Walaupun tiga hal di atas tidak wajib, namun hukumnya sunnat sebab keluar dari khilafnya ulama yang mewajibkannya.
Jika berkehendak melakukan sholat sunnat rowatib, maka cara yang paling utama adalah : untuk sholat jama' taqdim dzuhur dengan ashar, mulailah dengan sholat qobliyah dzuhur, kemudian sholat dzuhur dan ashar, kemudian ba'diyah dzuhur dan qobliyah ashar. Sedangkan untuk jama' maghrib dan isya', mulailah dengan qobliyah maghrib, kemudian sholat maghrib dan isya', kemudian ba'diyah maghrib dan ba'diyah isya'. Sedangkan untuk sholat jama' ta'khir, maka boleh melakukan sholat rowatib diantara kedua sholat yang dijama'. Walhasil, tidak boleh mendahulukan sunnat ba'diyahnya sholat yang pertama dari sholat yang pertama secara mutlak, baik jama' taqdim atau ta'khir. Tidak boleh mendahulukan sunnat rowatibnya sholat yang kedua dari sholat yang pertama dalam jama' taqdim. Tidak boleh melakukan sunnat rowatib diantara dua sholat fardhu dalam jama' taqdim. Adapun selain tiga hal di atas hukumnya boleh
Jika setelah melakukan sholat qoshor atau jama' dengan memenuhi syarat-syaratnya, kemudian musafir kembali pulang atau niat muqim, maka sholatnya sudah mencukupi yakni tidak wajib diulangi.

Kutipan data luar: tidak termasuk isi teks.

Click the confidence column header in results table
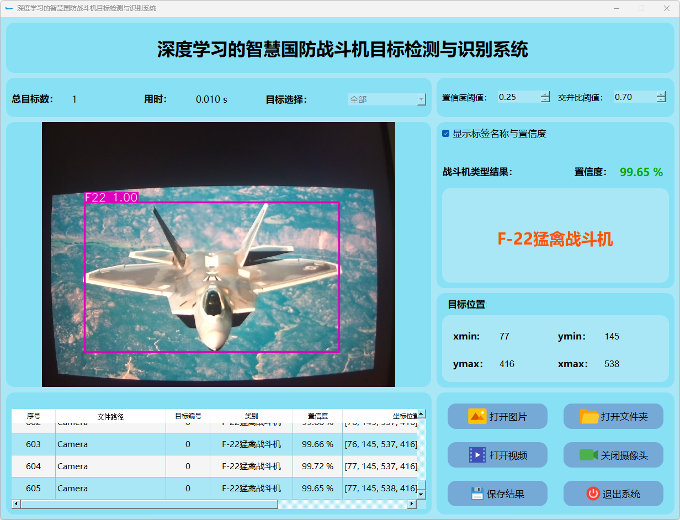The width and height of the screenshot is (680, 520). point(317,416)
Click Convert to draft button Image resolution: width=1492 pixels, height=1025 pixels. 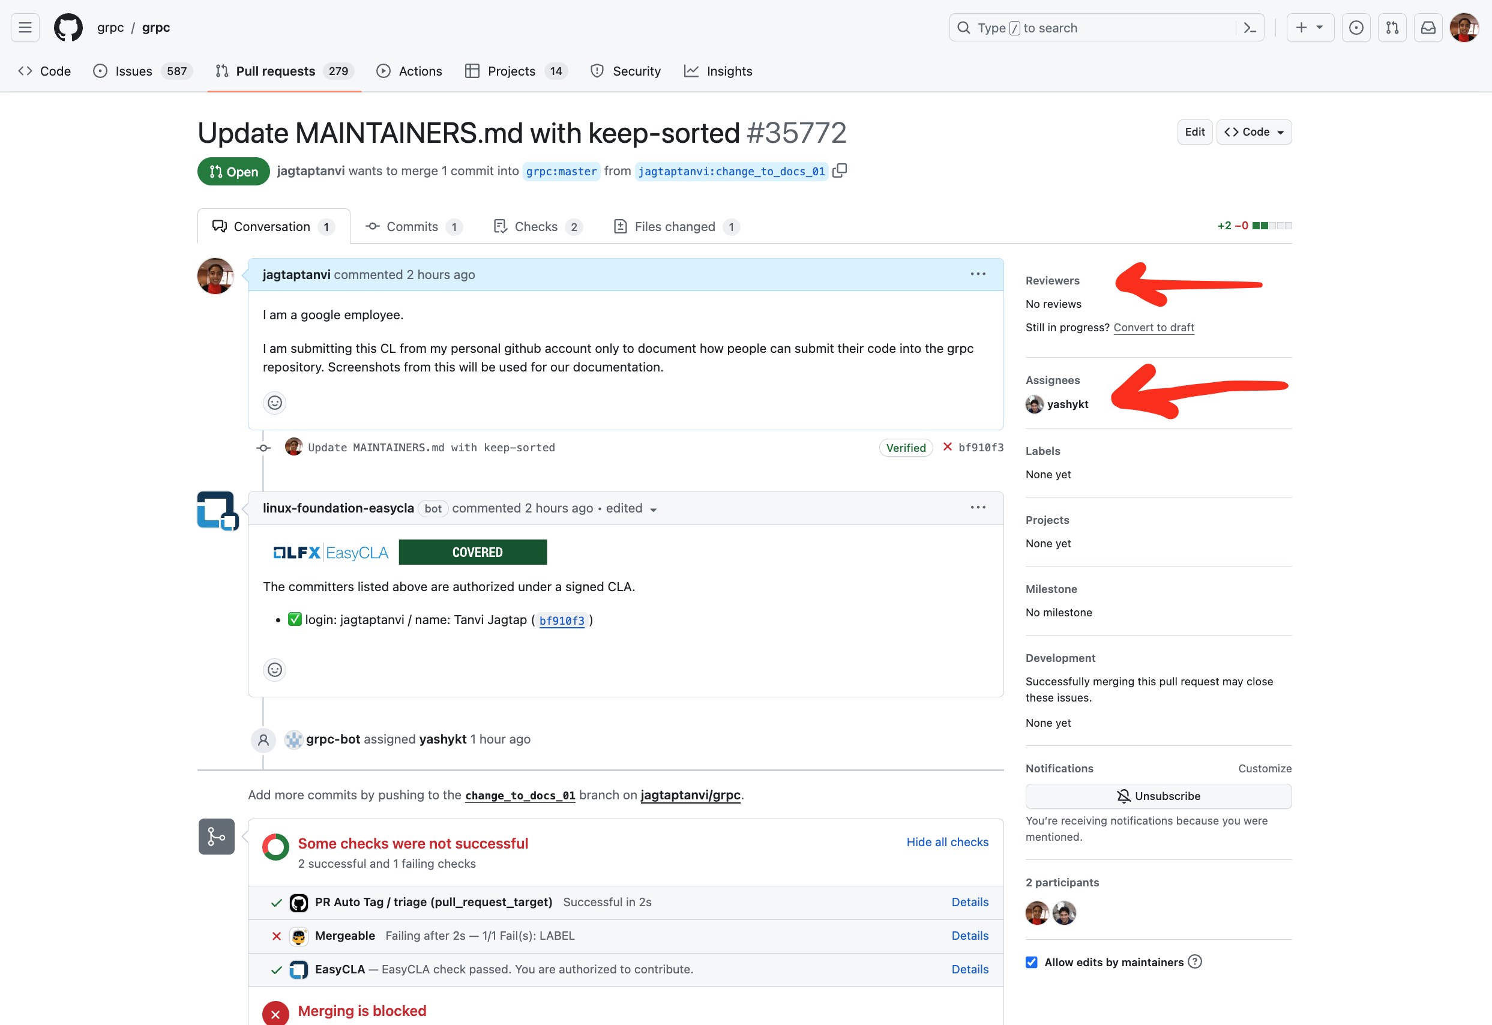click(1154, 328)
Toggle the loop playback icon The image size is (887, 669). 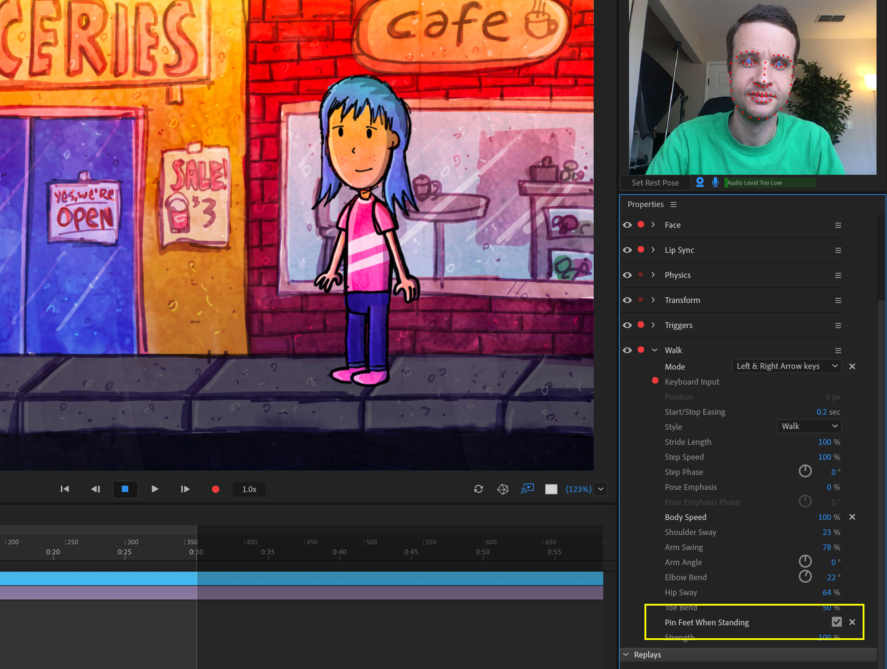[479, 489]
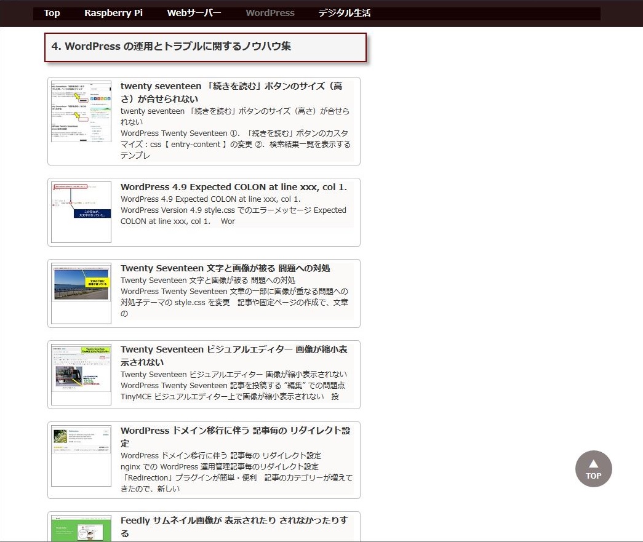Open the green Feedly article thumbnail
The width and height of the screenshot is (643, 542).
81,528
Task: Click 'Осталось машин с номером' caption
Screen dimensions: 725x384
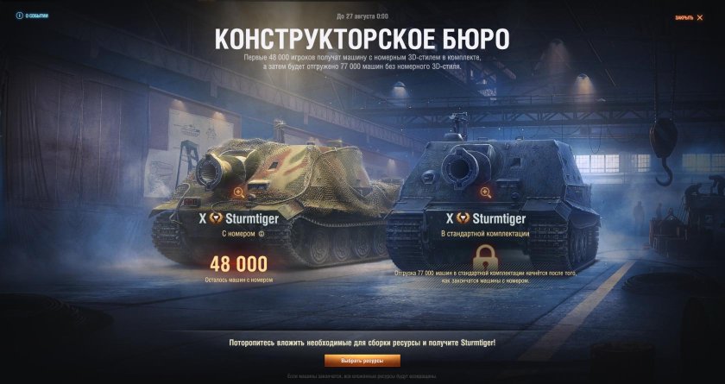Action: (238, 280)
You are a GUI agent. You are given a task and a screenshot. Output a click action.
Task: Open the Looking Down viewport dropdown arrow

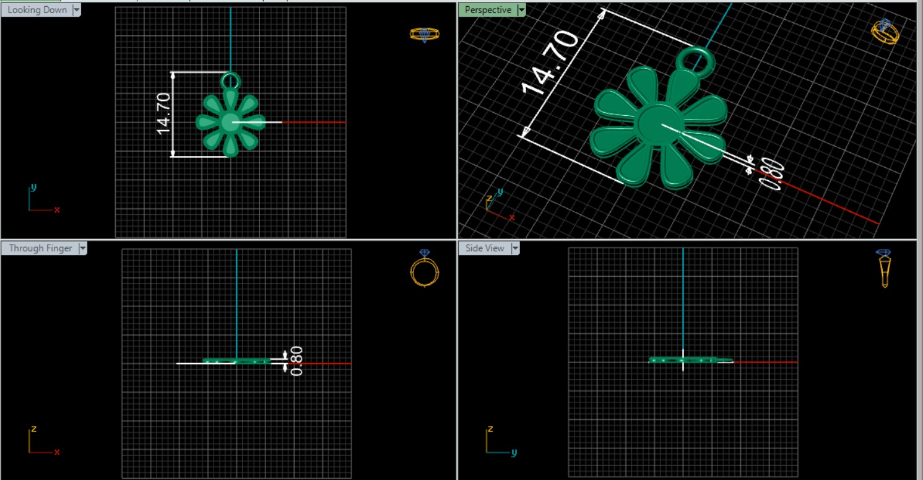76,10
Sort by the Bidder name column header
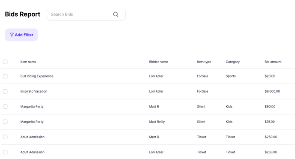Screen dimensions: 295x159 coord(158,62)
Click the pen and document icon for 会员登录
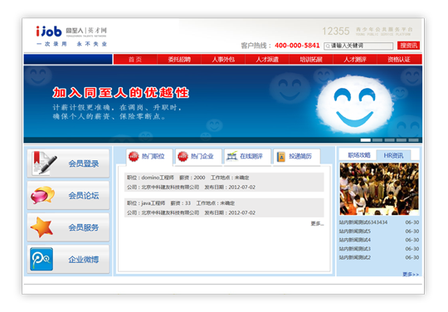Screen dimensions: 448x312 pyautogui.click(x=44, y=163)
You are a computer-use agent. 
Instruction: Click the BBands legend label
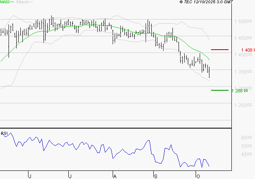click(22, 2)
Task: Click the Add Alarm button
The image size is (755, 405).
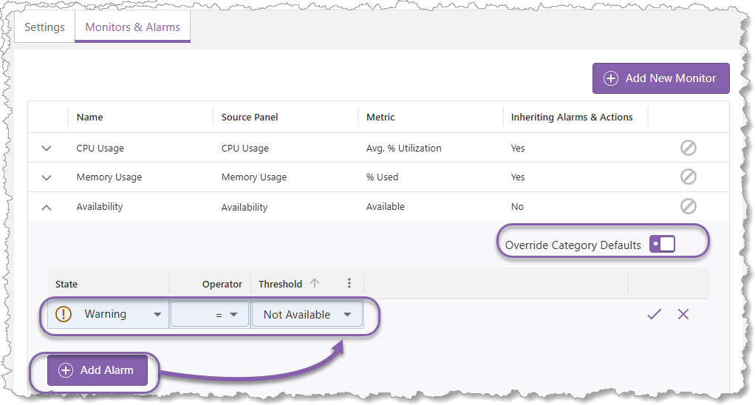Action: 98,370

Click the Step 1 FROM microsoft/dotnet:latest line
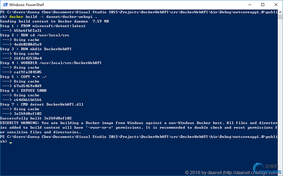43,26
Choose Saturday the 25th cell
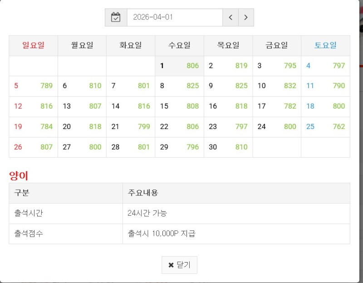The width and height of the screenshot is (363, 283). [x=325, y=127]
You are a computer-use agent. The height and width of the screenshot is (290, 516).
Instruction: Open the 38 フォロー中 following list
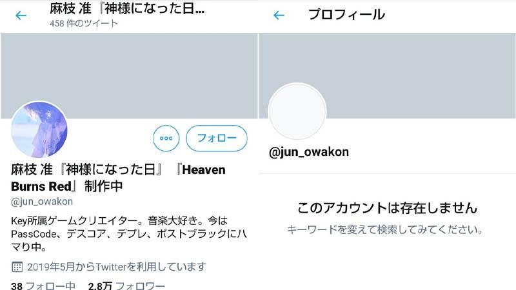43,285
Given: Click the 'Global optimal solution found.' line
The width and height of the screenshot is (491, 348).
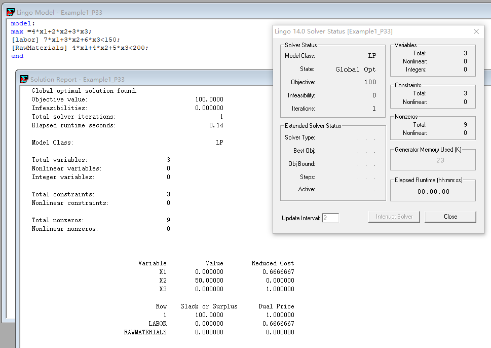Looking at the screenshot, I should tap(84, 91).
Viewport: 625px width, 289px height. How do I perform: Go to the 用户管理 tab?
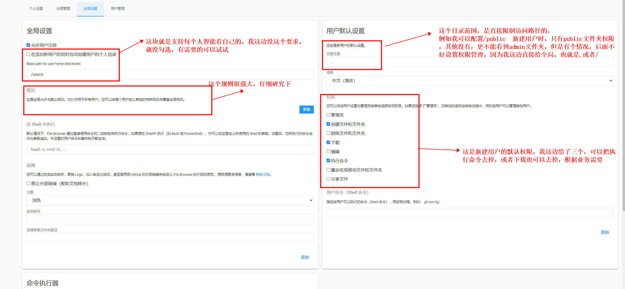118,9
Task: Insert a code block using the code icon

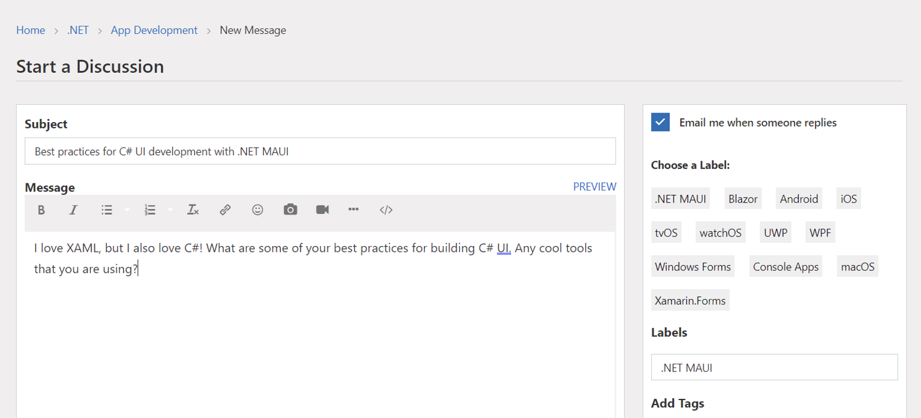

SHOLAT SUNNAT DI ATAS KENDARAAN
Termasuk dispensansi syara' untuk musafir adalah diperbolehkannya melakukan sholat sunnat di atas kendaraan dengan menghadap ke arah kendaraan itu melaju. Sebab semua orang pasti butuh bepergian, jika disyaratkan manghadap qiblat, maka berakibat pilihan yang sulit, yaitu terbengkalainya rutinitas wirid yang berupa sholat sunnat dan kemaslahatan penghidupannya. Dalam sholat ini ada beberapa syarat sebagai berikut :
- Ketika dalam perjalanan yang mubah dan sudah melalui batas desa.
- Meninggalkan perbuatan yang banyak semisal melompat dan berlari tanpa hajat.
- Tetap dalam bepergian sampai selesainya sholat
- Tetap di atas kendaraan yang berjalan sampai selesainya sholat
- Tidak menginjak najis dengan segaja atau tidak, baik najis yang kering atau basah, atau karena lupa ketika najisnya kering yang di-ma'fu (dimaafkan).